Infine, quando la richiesta proviene da un numero non inferiore ad un quinto dei membri di una Camera, la legge stabilisce che le sottoscrizioni dei richiedenti siano autenticate dalla segreteria della camera cui appartengono, la quale attesta al tempo stesso che essi sono parlamentari in carica. Non è necessaria alcuna altra documentazione (art 6, 1°comma). Alla richiesta deve accompagnarsi la designazione di tre delegati, scelti tra i richiedenti, a cura dei quali la richiesta è depositata presso la cancelleria della Corte di Cassazione (art. 6, 2°comma),
Del deposito, a cura del cancelliere, si dà atto mediante processo verbale, facente fede del giorno e dell’ora in cui il deposito è avvenuto e contenente dichiarazione o elezione di domicilio in Roma da parte dei presentatori (art. 6,
3°comma); il verbale è redatto in duplice originale, con la sottoscrizione dei presentatori e del cancelliere, un originale è allegato alla richiesta, l’altro viene consegnato ai presentatori a prova dell’avvenuto deposito (art 6, 4° comma).
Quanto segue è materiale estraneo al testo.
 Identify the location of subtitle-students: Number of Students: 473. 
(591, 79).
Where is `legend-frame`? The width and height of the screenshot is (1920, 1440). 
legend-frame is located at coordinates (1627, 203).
La richiesta di referendum che provenga da almeno cinquecentomila elettori o da cinque consigli regionali o da un quinto dei membri di una Camera dovrà,quindi,essere depositata presso un Ufficio apposito presso la Corte di Cassazione che avrà il compito di verificare che la richiesta sia conforme alle norme dell’art 138 della Costituzione e della legge n. 352/1970.